Leisa nails it. The real stumbling block with trying to change the waterfall-esque nature of agency work (of which Clearleft has certainly been guilty) can be summed up in two words: sign off.

And from a client’s perspective, this emphasis on sign-off is completely understandable.

It takes a special kind of client to take the risk and develop the level of trust and integration required to work the way that Mr Popoff-Walker any many, many other inhabitants of agency world would like to work.

UX Design at Digital Agencies is F*cked | RossPW

This resonates a lot with me. It also hits very close to home: at Clearleft, we’ve definitely been guilty of taking the wrong approach as described here.

Sketching A New Mobile Web - Smashing Mobile | Smashing Mobile

A great article on the importance of sketching for mobile-first responsive designs, complete with practical ideas for workshopping.

IE-friendly mobile-first CSS with Sass 3.2

Jake demonstrates his technique for preprocessor-generated stylesheets for older versions of Internet Explorer (while other browsers get the same styles within media queries).

Issue #408: Generate a separate css with flattened media queries

This is an excellent idea from Jake: use a preprocessor to automatically spit out a stylesheet for older versions of IE that includes desktop styles (garnered from the declarations within media queries).

If you’re a dab hand with Ruby and you’d like to see this in SASS, you can help.

Responsive workflow

One developer shares how his workflow has changed thanks to responsive design. It’s insightful.

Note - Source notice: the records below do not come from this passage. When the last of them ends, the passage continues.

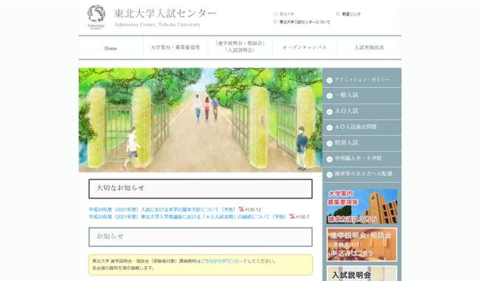Open 平成33年度 入試における本学の基本方針 link
Screen dimensions: 481x281
tap(162, 209)

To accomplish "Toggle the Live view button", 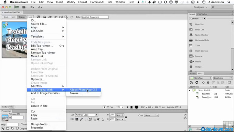I will tap(30, 17).
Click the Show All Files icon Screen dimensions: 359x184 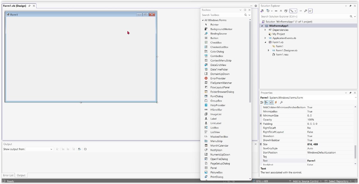point(286,11)
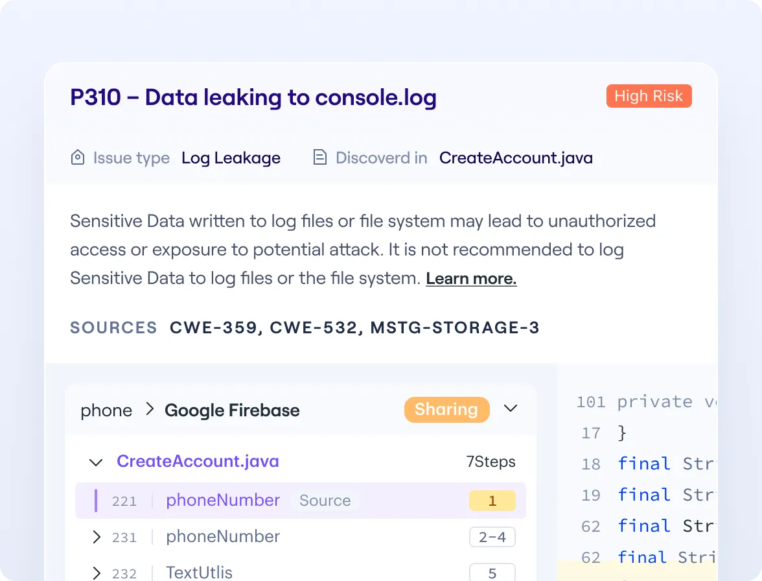Screen dimensions: 762x581
Task: Click the yellow step badge showing 1
Action: [492, 501]
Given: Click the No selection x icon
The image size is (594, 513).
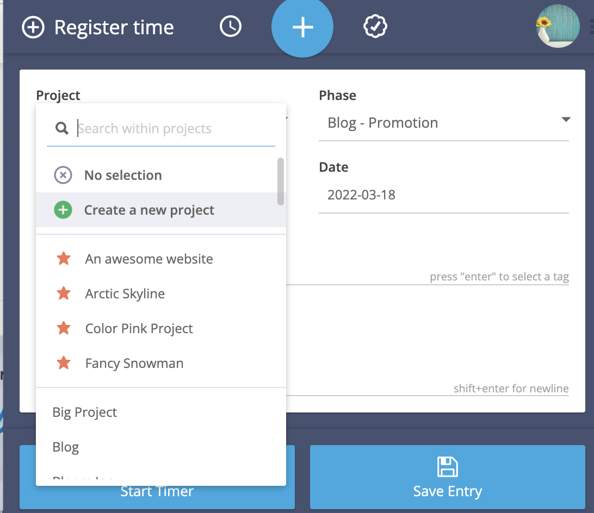Looking at the screenshot, I should coord(63,176).
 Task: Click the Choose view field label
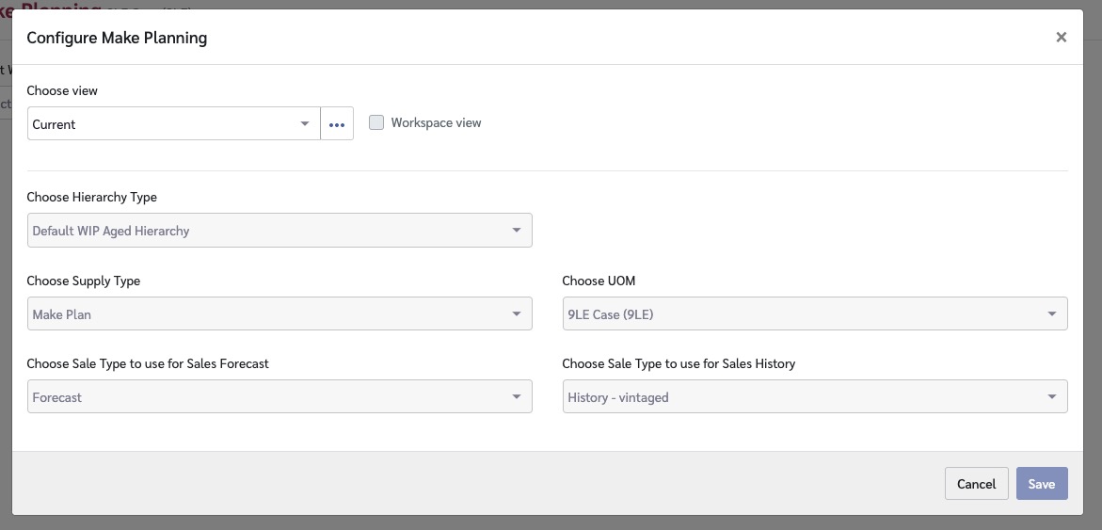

Kiwibank: Standing Up for Something New — Paul Robert Lloyd

Paul interviews the team behind Kiwibank’s responsive homepage. There are some great insights into their process here, like the way that copywriters worked side by side with developers.

Shallow Thoughts » srcset vs. picture

A well thought-out evaluation on responsive images from Bridget.

Mocking Up Is Hard To Do

This seems like an eminently sensible thing to do when building responsive sites: ditch mock-ups entirely. The reasons and the workflow outlined here make a lot of sense.

10 questions about web performance – Jeremy Keith at Clearleft

I had a chat with the guys from Pingdom about performance’n’stuff. If I sound incoherent, that’s because this is a direct transcription of a Skype call, where, like, apparently I don’t, y’know, talk in complete sentences and yeah.